**Exercise objective**
Lines of the data that contain the word "Collapse" are the ones to copy.

Start of Listed entries

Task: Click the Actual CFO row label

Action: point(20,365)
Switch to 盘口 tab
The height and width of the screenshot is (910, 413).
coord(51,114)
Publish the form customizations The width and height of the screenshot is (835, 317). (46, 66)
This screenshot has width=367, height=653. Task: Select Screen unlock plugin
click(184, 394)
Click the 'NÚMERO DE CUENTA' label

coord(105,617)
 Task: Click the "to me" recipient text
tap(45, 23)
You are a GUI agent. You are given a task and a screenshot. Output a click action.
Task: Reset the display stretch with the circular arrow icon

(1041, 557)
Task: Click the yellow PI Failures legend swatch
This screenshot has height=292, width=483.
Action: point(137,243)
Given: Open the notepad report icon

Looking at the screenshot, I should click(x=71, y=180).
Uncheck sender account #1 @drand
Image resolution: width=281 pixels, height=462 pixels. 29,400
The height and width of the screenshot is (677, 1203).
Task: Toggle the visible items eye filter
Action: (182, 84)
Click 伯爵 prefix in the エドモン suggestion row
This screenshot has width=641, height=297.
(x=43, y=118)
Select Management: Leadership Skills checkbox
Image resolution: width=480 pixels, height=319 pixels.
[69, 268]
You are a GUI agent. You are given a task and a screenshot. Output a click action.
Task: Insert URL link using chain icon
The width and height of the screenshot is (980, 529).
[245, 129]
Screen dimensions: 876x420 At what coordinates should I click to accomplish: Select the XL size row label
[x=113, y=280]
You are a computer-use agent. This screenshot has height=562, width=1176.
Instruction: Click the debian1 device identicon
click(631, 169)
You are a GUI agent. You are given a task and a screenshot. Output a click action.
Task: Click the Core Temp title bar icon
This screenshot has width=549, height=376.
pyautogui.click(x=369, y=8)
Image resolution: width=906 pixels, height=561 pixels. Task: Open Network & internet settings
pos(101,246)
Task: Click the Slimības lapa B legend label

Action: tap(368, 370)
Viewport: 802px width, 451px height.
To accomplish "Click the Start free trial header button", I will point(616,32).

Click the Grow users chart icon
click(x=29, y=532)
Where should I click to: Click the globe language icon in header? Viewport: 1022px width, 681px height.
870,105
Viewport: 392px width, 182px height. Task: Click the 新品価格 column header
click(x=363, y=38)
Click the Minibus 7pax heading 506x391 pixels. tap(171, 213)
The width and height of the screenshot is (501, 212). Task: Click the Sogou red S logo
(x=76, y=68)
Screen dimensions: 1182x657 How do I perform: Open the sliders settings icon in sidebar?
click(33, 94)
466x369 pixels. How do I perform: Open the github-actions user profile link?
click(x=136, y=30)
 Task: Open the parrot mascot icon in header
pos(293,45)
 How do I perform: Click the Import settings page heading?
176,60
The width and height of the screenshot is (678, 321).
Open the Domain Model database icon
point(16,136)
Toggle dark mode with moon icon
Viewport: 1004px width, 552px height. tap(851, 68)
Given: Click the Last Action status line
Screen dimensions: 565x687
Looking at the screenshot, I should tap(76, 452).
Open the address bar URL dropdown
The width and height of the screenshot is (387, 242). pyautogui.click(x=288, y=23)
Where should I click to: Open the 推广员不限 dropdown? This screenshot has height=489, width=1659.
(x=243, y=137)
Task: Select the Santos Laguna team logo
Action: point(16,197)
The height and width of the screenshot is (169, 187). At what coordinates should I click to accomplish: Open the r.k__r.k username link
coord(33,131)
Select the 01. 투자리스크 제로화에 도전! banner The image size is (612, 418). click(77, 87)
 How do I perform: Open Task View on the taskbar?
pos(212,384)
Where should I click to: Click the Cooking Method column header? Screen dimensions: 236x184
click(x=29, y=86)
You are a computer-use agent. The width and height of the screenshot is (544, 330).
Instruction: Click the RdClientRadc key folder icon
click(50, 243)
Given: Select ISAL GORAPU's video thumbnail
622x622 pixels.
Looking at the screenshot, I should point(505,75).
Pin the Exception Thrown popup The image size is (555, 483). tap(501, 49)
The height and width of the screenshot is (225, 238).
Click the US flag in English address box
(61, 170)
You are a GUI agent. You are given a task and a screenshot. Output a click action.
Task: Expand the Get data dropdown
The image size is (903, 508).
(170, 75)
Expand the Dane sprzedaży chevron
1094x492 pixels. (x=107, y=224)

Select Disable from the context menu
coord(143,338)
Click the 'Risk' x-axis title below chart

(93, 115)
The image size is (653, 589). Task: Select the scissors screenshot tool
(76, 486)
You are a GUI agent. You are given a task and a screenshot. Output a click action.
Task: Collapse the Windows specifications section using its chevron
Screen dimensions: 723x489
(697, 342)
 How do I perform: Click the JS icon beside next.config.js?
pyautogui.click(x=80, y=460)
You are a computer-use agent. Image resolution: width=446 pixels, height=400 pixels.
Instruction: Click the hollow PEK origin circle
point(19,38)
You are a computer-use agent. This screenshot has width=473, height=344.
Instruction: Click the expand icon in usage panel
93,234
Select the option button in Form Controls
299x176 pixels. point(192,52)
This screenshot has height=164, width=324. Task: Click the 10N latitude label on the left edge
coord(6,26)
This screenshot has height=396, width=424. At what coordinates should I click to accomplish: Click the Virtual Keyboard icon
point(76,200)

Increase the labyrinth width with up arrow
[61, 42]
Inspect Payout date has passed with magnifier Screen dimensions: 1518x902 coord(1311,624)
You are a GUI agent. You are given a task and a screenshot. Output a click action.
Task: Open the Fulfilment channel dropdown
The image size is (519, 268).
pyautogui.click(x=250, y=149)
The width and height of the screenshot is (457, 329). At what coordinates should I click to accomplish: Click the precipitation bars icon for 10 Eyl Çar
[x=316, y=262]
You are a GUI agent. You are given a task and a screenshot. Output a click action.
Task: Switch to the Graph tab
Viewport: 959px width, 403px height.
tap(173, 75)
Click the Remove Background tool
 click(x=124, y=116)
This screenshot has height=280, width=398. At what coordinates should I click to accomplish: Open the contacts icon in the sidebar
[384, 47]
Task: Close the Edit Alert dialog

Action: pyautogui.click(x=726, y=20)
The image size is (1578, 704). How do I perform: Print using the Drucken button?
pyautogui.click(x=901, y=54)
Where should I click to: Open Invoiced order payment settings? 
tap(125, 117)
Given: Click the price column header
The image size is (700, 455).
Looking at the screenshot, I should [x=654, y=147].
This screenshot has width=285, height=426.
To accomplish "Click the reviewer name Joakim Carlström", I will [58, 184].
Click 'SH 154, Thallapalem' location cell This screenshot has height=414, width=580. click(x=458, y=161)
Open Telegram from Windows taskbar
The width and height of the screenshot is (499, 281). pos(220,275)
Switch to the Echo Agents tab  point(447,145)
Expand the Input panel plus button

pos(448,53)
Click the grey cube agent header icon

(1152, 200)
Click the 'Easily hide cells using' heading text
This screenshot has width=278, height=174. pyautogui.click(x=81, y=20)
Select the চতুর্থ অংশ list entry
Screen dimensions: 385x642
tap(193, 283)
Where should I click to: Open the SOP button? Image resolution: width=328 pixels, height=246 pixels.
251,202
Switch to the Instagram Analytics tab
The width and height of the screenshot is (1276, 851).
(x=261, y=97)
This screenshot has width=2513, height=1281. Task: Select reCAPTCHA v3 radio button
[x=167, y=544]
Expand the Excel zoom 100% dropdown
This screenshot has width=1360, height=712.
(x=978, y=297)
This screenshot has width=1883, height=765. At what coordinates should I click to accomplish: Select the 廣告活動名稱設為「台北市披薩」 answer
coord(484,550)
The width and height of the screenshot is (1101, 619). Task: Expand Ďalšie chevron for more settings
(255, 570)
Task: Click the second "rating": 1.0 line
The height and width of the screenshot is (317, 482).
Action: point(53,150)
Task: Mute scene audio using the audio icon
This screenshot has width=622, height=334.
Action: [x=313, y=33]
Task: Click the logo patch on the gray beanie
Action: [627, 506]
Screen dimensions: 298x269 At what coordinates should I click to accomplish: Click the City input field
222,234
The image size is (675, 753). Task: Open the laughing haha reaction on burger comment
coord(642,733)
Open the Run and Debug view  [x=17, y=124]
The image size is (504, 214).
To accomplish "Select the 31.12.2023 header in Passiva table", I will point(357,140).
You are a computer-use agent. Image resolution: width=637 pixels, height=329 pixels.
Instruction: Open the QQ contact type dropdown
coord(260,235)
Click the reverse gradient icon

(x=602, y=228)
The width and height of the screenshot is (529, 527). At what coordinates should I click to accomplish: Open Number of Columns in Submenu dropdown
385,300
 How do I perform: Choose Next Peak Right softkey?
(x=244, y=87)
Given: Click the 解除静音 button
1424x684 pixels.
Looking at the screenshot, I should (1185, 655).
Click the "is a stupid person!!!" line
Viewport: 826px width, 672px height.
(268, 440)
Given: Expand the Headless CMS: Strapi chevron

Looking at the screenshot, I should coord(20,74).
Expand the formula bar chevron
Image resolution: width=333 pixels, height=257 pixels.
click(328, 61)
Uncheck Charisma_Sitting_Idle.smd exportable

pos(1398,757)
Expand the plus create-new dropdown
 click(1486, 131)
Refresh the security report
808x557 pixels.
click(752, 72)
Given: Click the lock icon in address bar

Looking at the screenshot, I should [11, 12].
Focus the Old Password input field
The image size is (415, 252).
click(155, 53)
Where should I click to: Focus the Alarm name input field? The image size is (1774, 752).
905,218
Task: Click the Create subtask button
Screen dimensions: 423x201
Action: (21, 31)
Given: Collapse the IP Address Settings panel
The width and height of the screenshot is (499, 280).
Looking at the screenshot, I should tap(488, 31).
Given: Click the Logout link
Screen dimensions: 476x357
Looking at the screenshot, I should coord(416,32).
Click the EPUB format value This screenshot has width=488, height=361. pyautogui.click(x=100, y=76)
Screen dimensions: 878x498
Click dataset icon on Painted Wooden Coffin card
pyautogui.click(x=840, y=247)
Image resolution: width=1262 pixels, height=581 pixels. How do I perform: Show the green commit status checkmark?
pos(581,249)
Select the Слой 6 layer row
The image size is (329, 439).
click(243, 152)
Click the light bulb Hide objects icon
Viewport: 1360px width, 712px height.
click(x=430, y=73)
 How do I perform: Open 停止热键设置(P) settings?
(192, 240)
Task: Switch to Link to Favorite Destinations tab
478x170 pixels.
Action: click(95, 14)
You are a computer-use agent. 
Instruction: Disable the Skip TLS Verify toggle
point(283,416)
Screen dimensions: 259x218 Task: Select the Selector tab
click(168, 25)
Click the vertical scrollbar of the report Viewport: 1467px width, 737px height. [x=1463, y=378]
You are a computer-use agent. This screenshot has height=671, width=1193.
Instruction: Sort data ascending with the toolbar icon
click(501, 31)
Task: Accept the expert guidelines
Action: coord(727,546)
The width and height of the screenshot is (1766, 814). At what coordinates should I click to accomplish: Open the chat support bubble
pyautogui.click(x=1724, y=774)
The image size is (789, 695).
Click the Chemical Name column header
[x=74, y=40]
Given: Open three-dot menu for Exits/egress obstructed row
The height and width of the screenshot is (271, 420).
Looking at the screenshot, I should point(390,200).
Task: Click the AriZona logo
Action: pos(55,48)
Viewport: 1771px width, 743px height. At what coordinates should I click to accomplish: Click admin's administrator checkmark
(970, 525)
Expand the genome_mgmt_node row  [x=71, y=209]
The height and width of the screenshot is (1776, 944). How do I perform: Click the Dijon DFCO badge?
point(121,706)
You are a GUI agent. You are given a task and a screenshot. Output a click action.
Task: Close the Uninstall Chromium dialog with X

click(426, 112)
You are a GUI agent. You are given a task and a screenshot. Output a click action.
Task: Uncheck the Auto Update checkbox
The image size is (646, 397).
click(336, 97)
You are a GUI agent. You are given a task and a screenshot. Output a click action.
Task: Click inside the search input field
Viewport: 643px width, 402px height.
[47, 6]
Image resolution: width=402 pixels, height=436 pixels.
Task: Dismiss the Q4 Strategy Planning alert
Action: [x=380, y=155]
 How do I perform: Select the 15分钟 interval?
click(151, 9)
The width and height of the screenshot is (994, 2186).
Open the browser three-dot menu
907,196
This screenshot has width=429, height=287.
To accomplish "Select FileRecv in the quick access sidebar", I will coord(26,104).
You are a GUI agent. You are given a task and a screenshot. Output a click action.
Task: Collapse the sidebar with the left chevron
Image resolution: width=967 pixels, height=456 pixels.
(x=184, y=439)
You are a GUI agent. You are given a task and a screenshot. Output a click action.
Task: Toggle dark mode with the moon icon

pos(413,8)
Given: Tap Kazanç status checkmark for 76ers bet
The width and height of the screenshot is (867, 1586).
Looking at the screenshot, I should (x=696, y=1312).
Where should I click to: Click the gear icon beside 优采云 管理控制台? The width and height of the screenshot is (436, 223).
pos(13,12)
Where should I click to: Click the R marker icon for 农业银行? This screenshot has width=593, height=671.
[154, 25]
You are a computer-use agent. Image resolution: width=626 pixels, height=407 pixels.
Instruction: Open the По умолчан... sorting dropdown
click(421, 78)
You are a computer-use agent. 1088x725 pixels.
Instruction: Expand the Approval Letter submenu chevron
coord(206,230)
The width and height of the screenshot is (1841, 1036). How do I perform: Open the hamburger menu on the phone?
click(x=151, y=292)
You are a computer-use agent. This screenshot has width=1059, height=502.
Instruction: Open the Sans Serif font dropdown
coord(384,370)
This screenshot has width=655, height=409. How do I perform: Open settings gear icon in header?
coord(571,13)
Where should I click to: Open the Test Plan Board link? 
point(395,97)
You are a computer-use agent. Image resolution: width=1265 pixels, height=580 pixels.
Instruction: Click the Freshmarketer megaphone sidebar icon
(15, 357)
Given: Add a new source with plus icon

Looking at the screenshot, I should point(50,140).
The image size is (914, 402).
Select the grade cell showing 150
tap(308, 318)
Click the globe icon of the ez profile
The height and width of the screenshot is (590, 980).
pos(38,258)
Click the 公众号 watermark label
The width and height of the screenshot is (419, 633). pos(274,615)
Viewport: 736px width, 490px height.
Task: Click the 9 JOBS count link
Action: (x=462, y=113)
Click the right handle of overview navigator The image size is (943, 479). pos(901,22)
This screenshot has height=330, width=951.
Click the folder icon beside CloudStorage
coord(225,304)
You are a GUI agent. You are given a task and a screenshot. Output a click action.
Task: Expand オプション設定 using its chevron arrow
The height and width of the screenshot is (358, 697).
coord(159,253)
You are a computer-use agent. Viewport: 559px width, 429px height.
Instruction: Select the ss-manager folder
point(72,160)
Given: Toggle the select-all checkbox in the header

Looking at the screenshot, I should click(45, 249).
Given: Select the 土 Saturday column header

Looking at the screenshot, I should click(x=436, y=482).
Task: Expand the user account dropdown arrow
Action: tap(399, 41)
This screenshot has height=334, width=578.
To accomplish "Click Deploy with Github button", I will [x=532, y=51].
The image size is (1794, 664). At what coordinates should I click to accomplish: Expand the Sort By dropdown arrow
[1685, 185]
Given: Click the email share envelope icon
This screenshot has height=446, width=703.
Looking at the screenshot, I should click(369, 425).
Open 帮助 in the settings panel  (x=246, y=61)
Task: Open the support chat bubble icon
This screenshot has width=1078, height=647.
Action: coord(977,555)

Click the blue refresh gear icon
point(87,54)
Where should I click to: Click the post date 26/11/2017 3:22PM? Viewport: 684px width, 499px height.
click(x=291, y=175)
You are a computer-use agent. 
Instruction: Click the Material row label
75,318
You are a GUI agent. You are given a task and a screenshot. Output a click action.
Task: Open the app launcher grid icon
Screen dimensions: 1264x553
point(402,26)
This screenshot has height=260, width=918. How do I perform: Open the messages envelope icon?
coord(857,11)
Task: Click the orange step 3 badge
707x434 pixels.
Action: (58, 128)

End of Listed entries

**Solution to the exercise**
Task: Collapse the Windows specifications section using its chevron
Given: Collapse the IP Address Settings panel
Task: Collapse the sidebar with the left chevron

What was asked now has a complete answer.